Can't boot a VM with 1TB memory / 128 CPUs
-
@olivierlambert Debian 12 template with PXE boot, local storage
Host has 2 x AMD EPYC 9534 64-Core Processor / 1.5 TiB of memory (24 x 64 GiB)The issue comes from the number of CPUs, not the memory. I've made more testing. I've created some VMs from XOA 5.107.1 with template Debian Bookworm 12, PXE boot, local storage (EXT4)
no boot means console with "Guest has not initialized the display"

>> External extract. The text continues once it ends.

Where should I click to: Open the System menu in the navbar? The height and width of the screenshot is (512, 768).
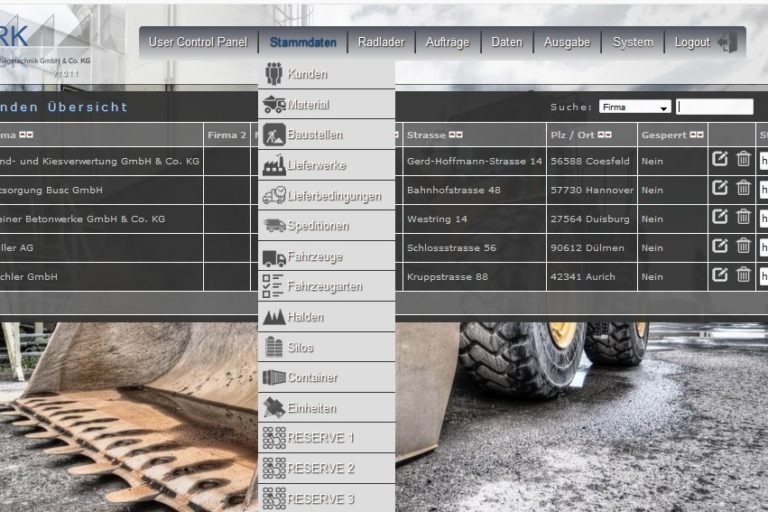tap(632, 42)

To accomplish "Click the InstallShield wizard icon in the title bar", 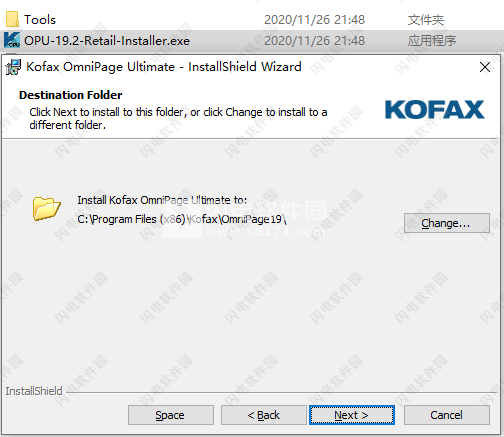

boot means : Tianocore logo and PXE boot64x / 1 TiB => boot => upgrade to 128x => no boot
128x / 1TiB => no boot => downgrade to 64x => no boot
96x / 256 GiB => boot => upgrade to 102x => no boot => downgrade to 96x => no boot
97x / 256 GiB => no boot
99x / 512 GiB => no bootThere is a limitation of 96 cores, I've tried different CPU topology without any success
-
Yeah that makes sense, beyond 64 there's potential topology issues. But I remember we tested internally up to 128 and it worked, probably on a single socket though.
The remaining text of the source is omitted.